過去のCESではシボレー・ボルト、バイトン M-Byte、Xpeng G3、ソニー VISION-Sなどが記憶に残るデビューを飾ってきましたが、基本的に電気自動車はCESと同義語ではありませんでした。今年までは。
コンセプトカー VS プロダクションモデル、オンライン VS オフラインに関わらず、CES 2022でデビューしたEVの数は2桁にのぼり、このイベントの歴史の中でも最多でした。個人的に今回のイベントへの直接参加はオミクロン株への懸念もありギリギリになって断念せざるを得ず、多くの記者会見をオンラインで見ることになったのですが、これらのEVデビューのお陰で2016年以降に見た中でも最も記憶に残るCESになりました。
CES 2022でのEV大躍進には様々な要因がありました。1つ目はショーそのもののタイミングと影響力で、完全デジタル(オンライン)だった2021年を経て今年は対面とオンラインのハイブリッド形式になると発表された昨年夏から、各企業はイベントで大々的な発表をする計画を立ててきました。2つ目は通常1月に開催されるデトロイトモーターショーの先行きがCESの成功もあり不透明(最後に開催されたのは3年前)で、各企業がシン・シティを新しい『モータウン』(※デトロイトの愛称)として歓迎したことです。3つ目、各企業、特に米国メーカーはコロナパンデミック以降電動化への注力を加速し、発表したい商品が多くできあがっていました。
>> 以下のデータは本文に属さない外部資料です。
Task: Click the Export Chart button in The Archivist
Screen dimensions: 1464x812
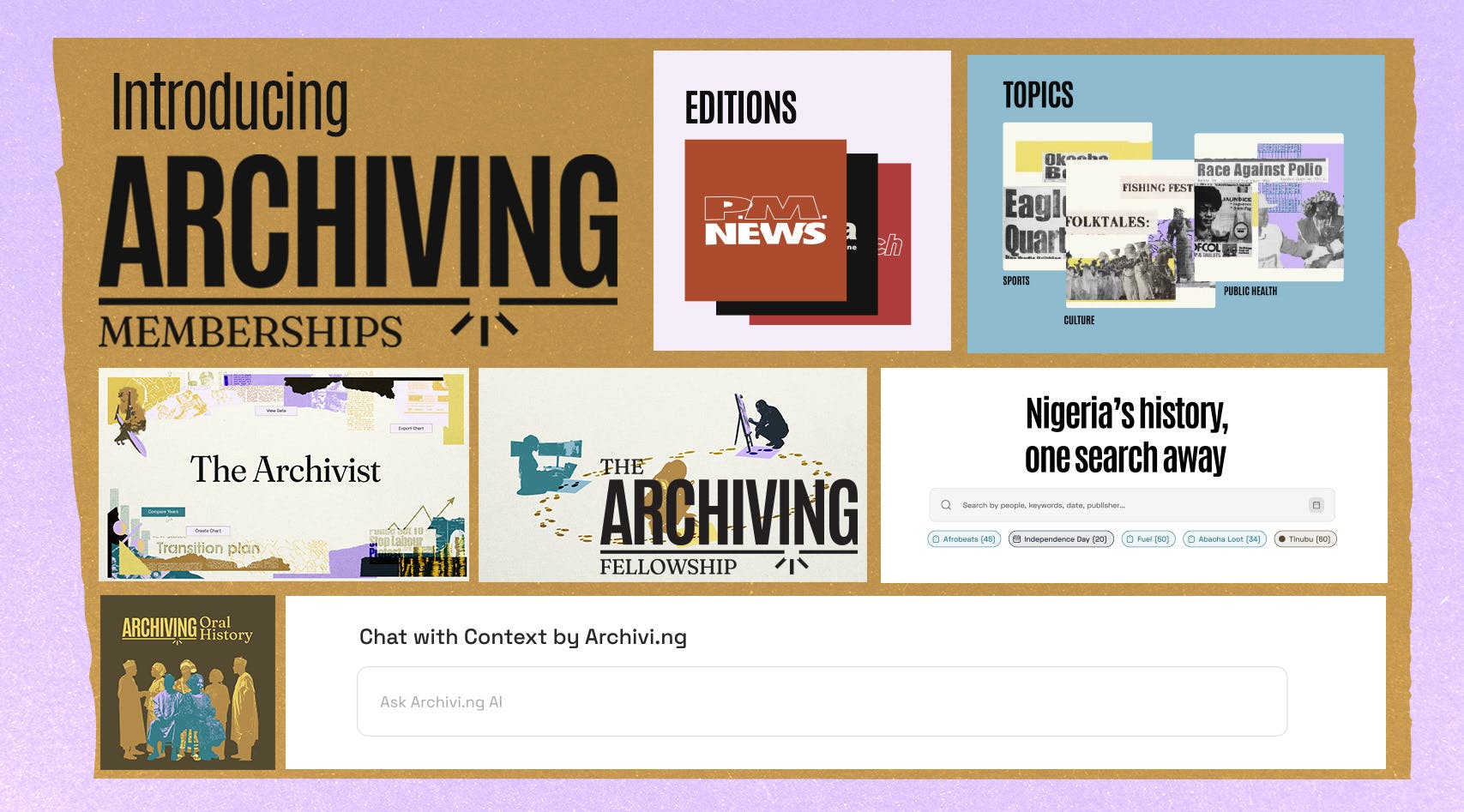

最後に、米国内外のEVスタートアップの勃興と成熟により、CES 2022が最新の商品を誇示する絶好の機会になったのです。
さて、ここからCES 2022でデビューした、注目のEV10モデルをレポートします。レガシーメーカーのGM、ステランティス、メルセデス・ベンツから、スタートアップのフィスカー、ヴィンファスト、TOGG、そして日本のエレクトロニクス大手ソニーの“復活”までご覧ください。
メルセデス・ベンツはEQXXで最高の効率性を追求
メルセデス・ベンツはCES 2022の2日前の1月3日、Vision EQXXを発表しました。空気抵抗係数は0.17でEQSの0.20やアメフトのボール(0.18-0.20)よりも低い数値です。一度の充電で航続距離は1,000kmを越え、バッテリーからホイールへのエネルギー効率は95%です。搭載されている100kWhバッテリーはEQSより体積が50%少なく、重量は30%軽く、密度400Wh/lで、EQXXは同社で最も効率性の高いモデルです。バッテリー(495kg)を含めた車両総重量はたった1,750kgしかありません。
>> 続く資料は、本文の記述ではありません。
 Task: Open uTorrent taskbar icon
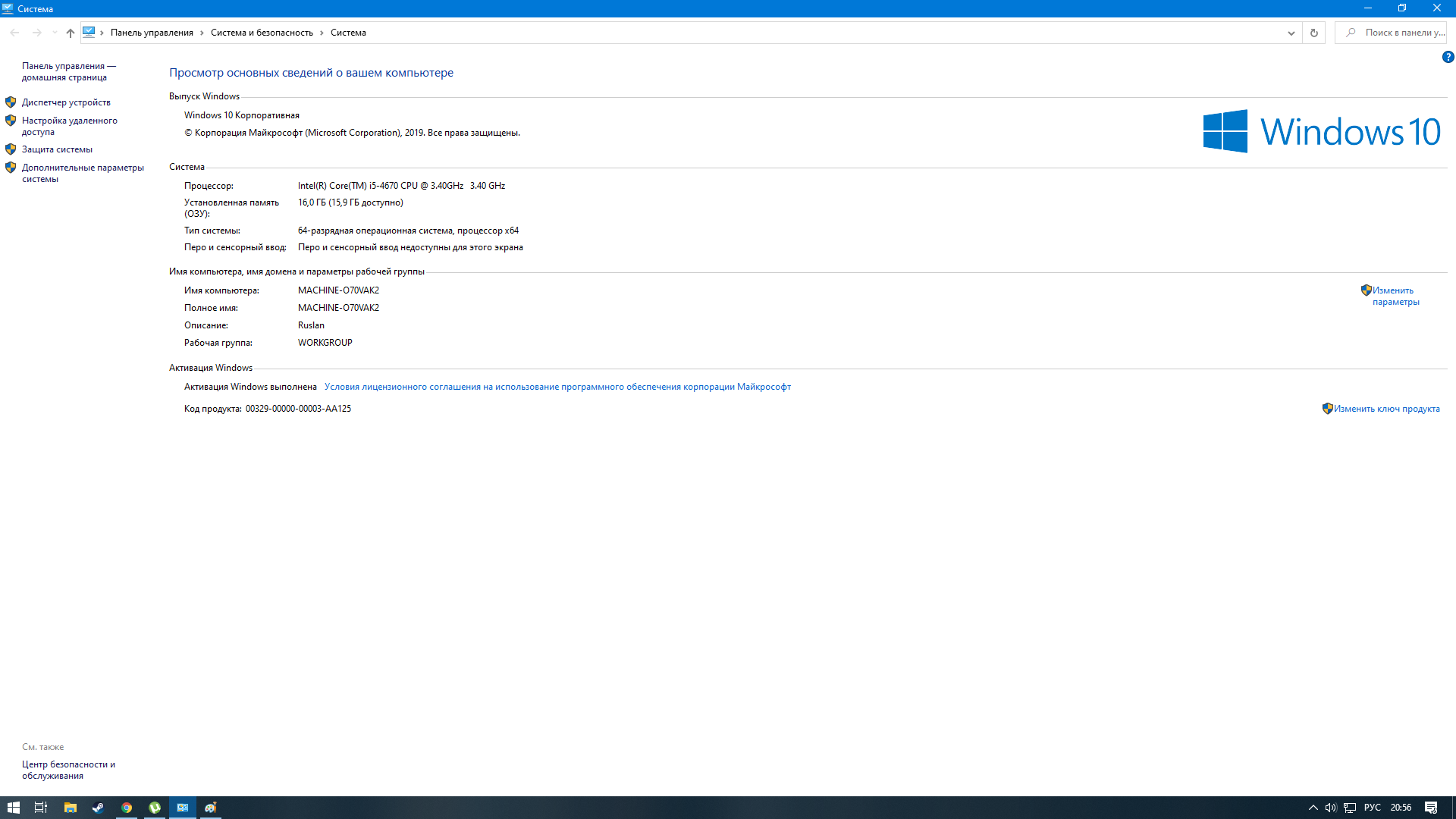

この車のプロジェクトは白紙から完成まで記録的な速さの18ヶ月で完成しました。様々な専門家が互いの分野を行き来できるチームのため、シュトゥットガルトだけでなくフォーミュラ1や様々なスタートアップ、世界中のパートナー企業などから才能を引き抜きました。高い効率性のために、EQXXには軽量化や構造的テクノロジーはもちろん、マッシュルーム、サボテン、竹の繊維など、自然の原料も多く使われています。
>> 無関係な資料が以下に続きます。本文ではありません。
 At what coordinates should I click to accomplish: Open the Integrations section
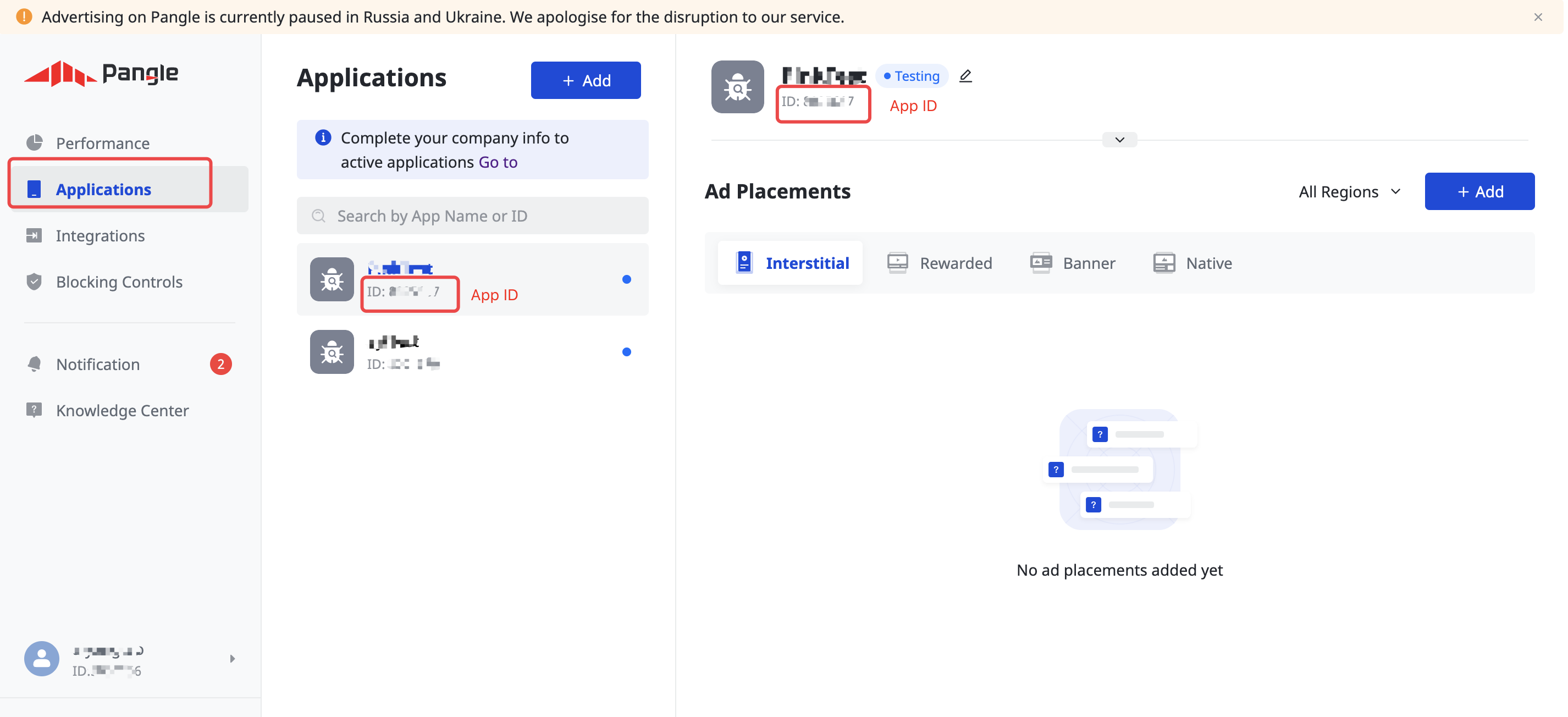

EQXXはまだ生産段階には入りませんが、コンセプトカーに使われたテクノロジーや原料は、将来の生産モデルに使われると見られます。
i、X、Mの最高峰BMW iX M60
BMWのフラッグシップとして3番目の最もパワフルなモデルは、Eインクとエレクトロフォレティック・テクノロジーを使ってエクステリアの色を変えられるiX Flowほど注目を集めていません。しかし、『iX M60』はBMW i、BMW X、そしてBMW M GmbHという3つの世界のベストを体現しています。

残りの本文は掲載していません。